##### Record set #####

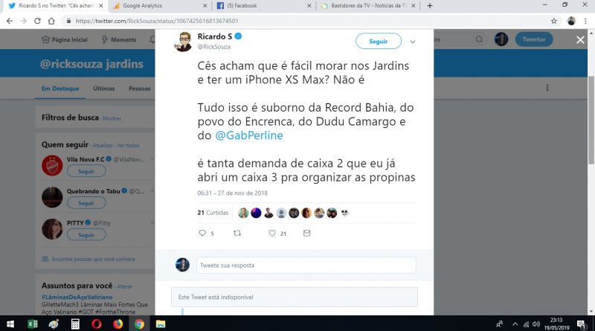Follow Vila Nova F.C account
This screenshot has width=595, height=331.
[x=86, y=172]
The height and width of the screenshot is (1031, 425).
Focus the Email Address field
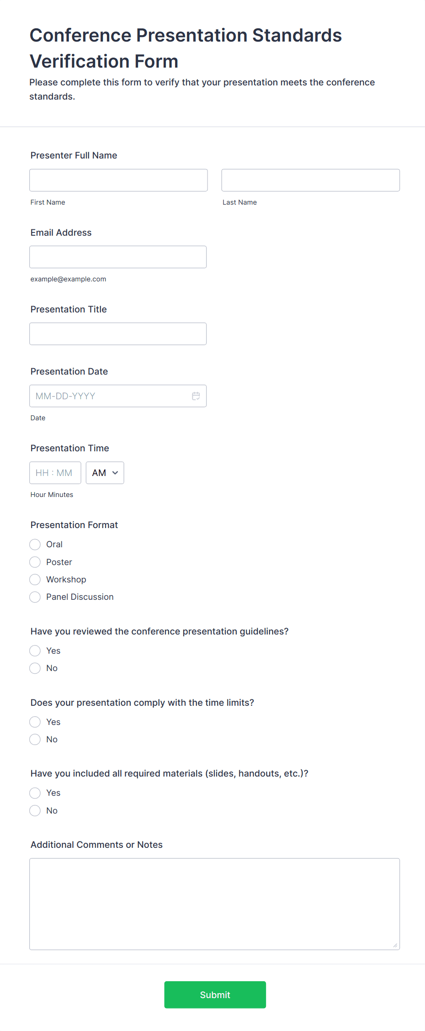[x=118, y=257]
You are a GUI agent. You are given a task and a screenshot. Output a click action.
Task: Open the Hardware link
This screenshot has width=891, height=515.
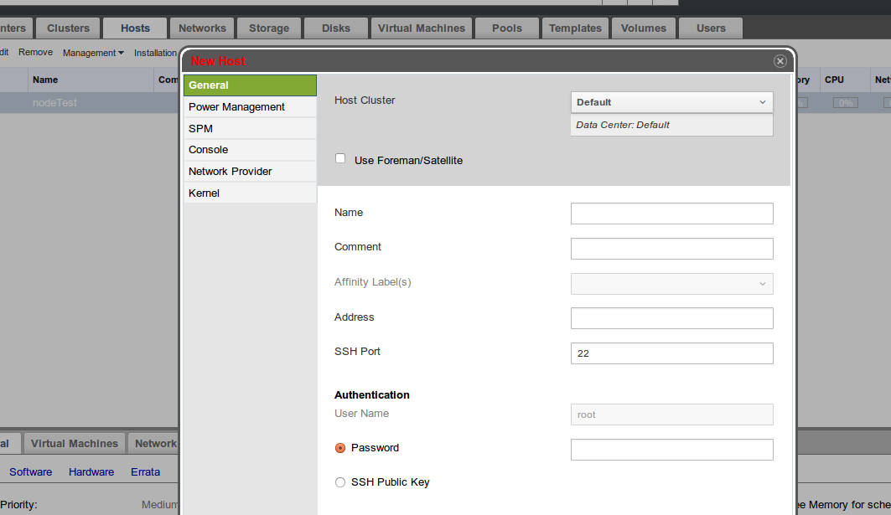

#####

> [Task to complete]: Print exactly the lines from the one containing "The height and" through the last line of the records, both included, and leave out the pictures.

> [Task solution]:
The height and width of the screenshot is (1031, 425).
Focus the Email Address field
[x=118, y=257]
You are a GUI agent. You are given a task and a screenshot. Output a click action.
Task: Open the Hardware link
This screenshot has width=891, height=515.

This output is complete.